Please output each entry in the material beneath exactly as shown.
--- START ---
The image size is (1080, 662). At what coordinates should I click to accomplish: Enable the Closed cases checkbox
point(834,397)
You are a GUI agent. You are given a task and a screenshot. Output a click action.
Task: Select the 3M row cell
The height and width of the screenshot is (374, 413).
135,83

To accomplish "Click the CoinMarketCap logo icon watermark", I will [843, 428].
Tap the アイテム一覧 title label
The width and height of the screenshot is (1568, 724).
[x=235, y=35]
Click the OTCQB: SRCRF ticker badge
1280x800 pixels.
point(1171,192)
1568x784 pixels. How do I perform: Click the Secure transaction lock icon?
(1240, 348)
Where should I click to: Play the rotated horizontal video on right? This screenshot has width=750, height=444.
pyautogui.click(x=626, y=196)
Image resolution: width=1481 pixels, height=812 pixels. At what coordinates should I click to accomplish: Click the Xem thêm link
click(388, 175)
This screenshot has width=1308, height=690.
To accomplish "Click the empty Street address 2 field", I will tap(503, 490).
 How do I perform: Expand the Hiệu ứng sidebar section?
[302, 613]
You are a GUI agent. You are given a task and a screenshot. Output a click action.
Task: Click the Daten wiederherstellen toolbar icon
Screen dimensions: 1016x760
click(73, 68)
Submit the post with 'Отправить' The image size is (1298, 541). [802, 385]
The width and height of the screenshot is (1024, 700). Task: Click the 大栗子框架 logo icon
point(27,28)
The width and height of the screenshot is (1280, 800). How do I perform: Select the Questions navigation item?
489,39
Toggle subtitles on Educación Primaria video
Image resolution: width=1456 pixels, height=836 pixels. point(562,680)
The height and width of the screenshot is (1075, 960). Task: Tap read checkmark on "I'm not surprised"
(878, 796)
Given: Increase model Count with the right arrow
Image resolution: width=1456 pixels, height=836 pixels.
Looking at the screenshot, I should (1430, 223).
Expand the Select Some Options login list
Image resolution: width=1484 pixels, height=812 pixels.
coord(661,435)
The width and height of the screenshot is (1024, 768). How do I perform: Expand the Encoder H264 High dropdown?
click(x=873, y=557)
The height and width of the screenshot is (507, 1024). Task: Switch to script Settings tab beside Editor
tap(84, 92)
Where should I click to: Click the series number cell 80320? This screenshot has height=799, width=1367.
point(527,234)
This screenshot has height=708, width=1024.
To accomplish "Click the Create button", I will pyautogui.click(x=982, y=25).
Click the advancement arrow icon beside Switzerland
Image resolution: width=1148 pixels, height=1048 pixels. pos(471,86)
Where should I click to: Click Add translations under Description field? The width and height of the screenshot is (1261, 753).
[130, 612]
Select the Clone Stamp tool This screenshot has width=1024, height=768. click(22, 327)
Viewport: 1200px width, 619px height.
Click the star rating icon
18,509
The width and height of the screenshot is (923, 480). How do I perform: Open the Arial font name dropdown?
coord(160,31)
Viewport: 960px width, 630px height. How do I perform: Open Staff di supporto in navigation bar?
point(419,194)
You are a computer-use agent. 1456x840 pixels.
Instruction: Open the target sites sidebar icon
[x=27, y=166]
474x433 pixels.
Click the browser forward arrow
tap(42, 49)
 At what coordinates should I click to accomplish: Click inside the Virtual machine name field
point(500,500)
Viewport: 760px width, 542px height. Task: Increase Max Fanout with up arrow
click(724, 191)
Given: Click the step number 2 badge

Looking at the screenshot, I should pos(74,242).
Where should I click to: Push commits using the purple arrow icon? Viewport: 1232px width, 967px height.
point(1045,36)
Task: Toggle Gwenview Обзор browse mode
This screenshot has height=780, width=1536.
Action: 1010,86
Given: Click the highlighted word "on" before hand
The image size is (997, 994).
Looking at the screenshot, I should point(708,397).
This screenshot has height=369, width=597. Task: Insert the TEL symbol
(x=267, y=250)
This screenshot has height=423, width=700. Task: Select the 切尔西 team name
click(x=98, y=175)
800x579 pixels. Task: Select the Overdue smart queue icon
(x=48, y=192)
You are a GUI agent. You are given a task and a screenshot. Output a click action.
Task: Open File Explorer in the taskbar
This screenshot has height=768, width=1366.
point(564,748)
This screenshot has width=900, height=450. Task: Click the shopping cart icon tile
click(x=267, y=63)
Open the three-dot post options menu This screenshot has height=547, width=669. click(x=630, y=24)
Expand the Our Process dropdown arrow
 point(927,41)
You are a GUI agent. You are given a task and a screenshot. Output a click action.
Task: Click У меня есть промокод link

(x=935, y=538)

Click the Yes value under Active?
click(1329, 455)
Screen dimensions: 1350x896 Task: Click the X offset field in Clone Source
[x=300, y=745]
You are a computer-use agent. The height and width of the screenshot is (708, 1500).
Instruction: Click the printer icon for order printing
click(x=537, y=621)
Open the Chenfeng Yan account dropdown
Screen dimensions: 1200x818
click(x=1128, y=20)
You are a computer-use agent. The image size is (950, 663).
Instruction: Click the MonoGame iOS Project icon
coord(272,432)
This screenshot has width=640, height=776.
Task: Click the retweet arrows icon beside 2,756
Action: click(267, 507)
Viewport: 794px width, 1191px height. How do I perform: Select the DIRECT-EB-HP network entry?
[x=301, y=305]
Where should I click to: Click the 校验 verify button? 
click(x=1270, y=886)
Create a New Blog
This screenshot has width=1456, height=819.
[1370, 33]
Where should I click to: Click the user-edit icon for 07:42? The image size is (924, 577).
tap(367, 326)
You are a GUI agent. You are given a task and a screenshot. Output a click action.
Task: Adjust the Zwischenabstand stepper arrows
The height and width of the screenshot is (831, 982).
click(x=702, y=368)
--- END ---
*Solution*:
The image size is (1080, 662). At what coordinates should I click to accomplish: Enable the Closed cases checkbox
point(834,397)
You are a GUI agent. You are given a task and a screenshot. Output a click action.
Task: Select the 3M row cell
The height and width of the screenshot is (374, 413).
135,83

To accomplish "Click the CoinMarketCap logo icon watermark", I will [843, 428].
Tap the アイテム一覧 title label
The width and height of the screenshot is (1568, 724).
[x=235, y=35]
Click the OTCQB: SRCRF ticker badge
1280x800 pixels.
point(1171,192)
1568x784 pixels. How do I perform: Click the Secure transaction lock icon?
(1240, 348)
Where should I click to: Play the rotated horizontal video on right? This screenshot has width=750, height=444.
pyautogui.click(x=626, y=196)
Image resolution: width=1481 pixels, height=812 pixels. At what coordinates should I click to accomplish: Click the Xem thêm link
click(388, 175)
This screenshot has width=1308, height=690.
To accomplish "Click the empty Street address 2 field", I will tap(503, 490).
 How do I perform: Expand the Hiệu ứng sidebar section?
[302, 613]
You are a GUI agent. You are given a task and a screenshot. Output a click action.
Task: Click the Daten wiederherstellen toolbar icon
Screen dimensions: 1016x760
click(73, 68)
Submit the post with 'Отправить' The image size is (1298, 541). [802, 385]
The width and height of the screenshot is (1024, 700). Task: Click the 大栗子框架 logo icon
point(27,28)
The width and height of the screenshot is (1280, 800). How do I perform: Select the Questions navigation item?
489,39
Toggle subtitles on Educación Primaria video
Image resolution: width=1456 pixels, height=836 pixels. point(562,680)
The height and width of the screenshot is (1075, 960). Task: Tap read checkmark on "I'm not surprised"
(878, 796)
Given: Increase model Count with the right arrow
Image resolution: width=1456 pixels, height=836 pixels.
Looking at the screenshot, I should (1430, 223).
Expand the Select Some Options login list
Image resolution: width=1484 pixels, height=812 pixels.
coord(661,435)
The width and height of the screenshot is (1024, 768). How do I perform: Expand the Encoder H264 High dropdown?
click(x=873, y=557)
The height and width of the screenshot is (507, 1024). Task: Switch to script Settings tab beside Editor
tap(84, 92)
Where should I click to: Click the series number cell 80320? This screenshot has height=799, width=1367.
point(527,234)
This screenshot has height=708, width=1024.
To accomplish "Click the Create button", I will pyautogui.click(x=982, y=25).
Click the advancement arrow icon beside Switzerland
Image resolution: width=1148 pixels, height=1048 pixels. pos(471,86)
Where should I click to: Click Add translations under Description field? The width and height of the screenshot is (1261, 753).
[130, 612]
Select the Clone Stamp tool This screenshot has width=1024, height=768. click(22, 327)
Viewport: 1200px width, 619px height.
Click the star rating icon
18,509
The width and height of the screenshot is (923, 480). How do I perform: Open the Arial font name dropdown?
coord(160,31)
Viewport: 960px width, 630px height. How do I perform: Open Staff di supporto in navigation bar?
point(419,194)
You are a computer-use agent. 1456x840 pixels.
Instruction: Open the target sites sidebar icon
[x=27, y=166]
474x433 pixels.
Click the browser forward arrow
tap(42, 49)
 At what coordinates should I click to accomplish: Click inside the Virtual machine name field
point(500,500)
Viewport: 760px width, 542px height. Task: Increase Max Fanout with up arrow
click(724, 191)
Given: Click the step number 2 badge

Looking at the screenshot, I should pos(74,242).
Where should I click to: Push commits using the purple arrow icon? Viewport: 1232px width, 967px height.
point(1045,36)
Task: Toggle Gwenview Обзор browse mode
This screenshot has height=780, width=1536.
Action: 1010,86
Given: Click the highlighted word "on" before hand
The image size is (997, 994).
Looking at the screenshot, I should point(708,397).
This screenshot has height=369, width=597. Task: Insert the TEL symbol
(x=267, y=250)
This screenshot has height=423, width=700. Task: Select the 切尔西 team name
click(x=98, y=175)
800x579 pixels. Task: Select the Overdue smart queue icon
(x=48, y=192)
You are a GUI agent. You are given a task and a screenshot. Output a click action.
Task: Open File Explorer in the taskbar
This screenshot has height=768, width=1366.
point(564,748)
This screenshot has width=900, height=450. Task: Click the shopping cart icon tile
click(x=267, y=63)
Open the three-dot post options menu This screenshot has height=547, width=669. click(x=630, y=24)
Expand the Our Process dropdown arrow
 point(927,41)
You are a GUI agent. You are given a task and a screenshot. Output a click action.
Task: Click У меня есть промокод link

(x=935, y=538)

Click the Yes value under Active?
click(1329, 455)
Screen dimensions: 1350x896 Task: Click the X offset field in Clone Source
[x=300, y=745]
You are a computer-use agent. The height and width of the screenshot is (708, 1500).
Instruction: Click the printer icon for order printing
click(x=537, y=621)
Open the Chenfeng Yan account dropdown
Screen dimensions: 1200x818
click(x=1128, y=20)
You are a computer-use agent. The image size is (950, 663).
Instruction: Click the MonoGame iOS Project icon
coord(272,432)
This screenshot has width=640, height=776.
Task: Click the retweet arrows icon beside 2,756
Action: click(267, 507)
Viewport: 794px width, 1191px height. How do I perform: Select the DIRECT-EB-HP network entry?
[x=301, y=305]
Where should I click to: Click the 校验 verify button? 
click(x=1270, y=886)
Create a New Blog
This screenshot has width=1456, height=819.
[1370, 33]
Where should I click to: Click the user-edit icon for 07:42? The image size is (924, 577).
tap(367, 326)
You are a GUI agent. You are given a task and a screenshot. Output a click action.
Task: Adjust the Zwischenabstand stepper arrows
The height and width of the screenshot is (831, 982).
click(x=702, y=368)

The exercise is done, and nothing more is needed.